# [WHAT IS EXPECTED]
Could you continue the passage about Navajo water rights, picking up after its final sentence?

# [EXCERPT]

........

Water rights to the Colorado River are governed by the 1922 Colorado River Compact that divides the water among western states. Indigenous Nations were left out of this agreement, forcing them to negotiate for water from the states. In 1908, the US Supreme Court ruled in Winters vs United States that Native American water rights should have priority over settler claims, because the federal government established those claims when the reservations were formed.

Beginning in the 1960s, coal mining by Peabody coal at Black Mesa withdrew more than 3 million gallons of water/day from the Navajo aquifer, reducing the number of springs on the reservation. From 1968 until 2019, the Navajo Generating Station consumed 11 billion gallons of water/year to provide power for the Central Arizona Project, which pumps water from Lake Havasu into Arizona.

=== New Mexico Water Rights ===
In 2005, the tribe made a water agreement with the state of New Mexico securing some water rights in the San Juan Basin. Congress approved that agreement in 2009, but the tribe lacked pipeline infrastructure to access that water. The San Juan Generating Station’s water reservoir was sold to the U.S. Bureau of Reclamation in 2023 to provide a reliable and sustainable water supply to Navajo homes and businesses. The reservoir was renamed the Frank Chee Willetto Reservoir.

........

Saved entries
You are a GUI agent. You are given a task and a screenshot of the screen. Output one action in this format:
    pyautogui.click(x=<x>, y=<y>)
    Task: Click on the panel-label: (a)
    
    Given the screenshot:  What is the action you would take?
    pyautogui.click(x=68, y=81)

........

# [RESPONSE TO THE TASK]
The settlement supports a variety of projects and provides federal funding for some of them. The Navajo Nation will receive water allocations in the form of releases from the Navajo Dam. However, New Mexico maintains priority rights and can deplete from the Navajo Reservoir under certain conditions. The agreement also states that Navajo groundwater diversions from the San Juan Basin in New Mexico can be used for purposes in Arizona, and vice versa.

=== Utah Water Rights ===
In 2020, the tribe completed a water settlement with the state of Utah.

The section of the Navajo Nation Indian Reservation that falls in the southeast corner of Utah is home to over 5,000 people. As of 2022, about half of the Navajo households in Utah have indoor plumbing, and those without may have to travel up to 50 miles round trip to get water.

The water settlement, named “Navajo Nation Utah Water Rights Settlement” outlines the rights of the Navajo Nation to use water from the Colorado River System in Utah, specifically naming allowable withdrawals and depletions from the San Juan River. The new settlement states that the Navajo Nation can withdraw up to 81,500 acre feet annually from the system.

Agreements regarding water rights of the Navajo Nation in Utah also involved allocation of funds to water infrastructure projects. The Infrastructure Investment and Jobs Act, or Bipartisan Infrastructure Law, passed under the Biden Administration in November 2021 awarded $2.5 billion to the Indian Water Rights Completion Fund. Over $200 million of this money was allocated to Navajo Nation water projects under the water rights settlement with the state of Utah.

=== Arizona Water Rights Settlement ===
In 2023, the tribe still had not completed a settlement with the state of Arizona, and is not receiving their share of Arizona's water under the Colorado River Compact. Arizona has tried to use water access as a way to force the Navajo to make concessions on unrelated issues, and other tribes have also had trouble negotiating water settlements with Arizona.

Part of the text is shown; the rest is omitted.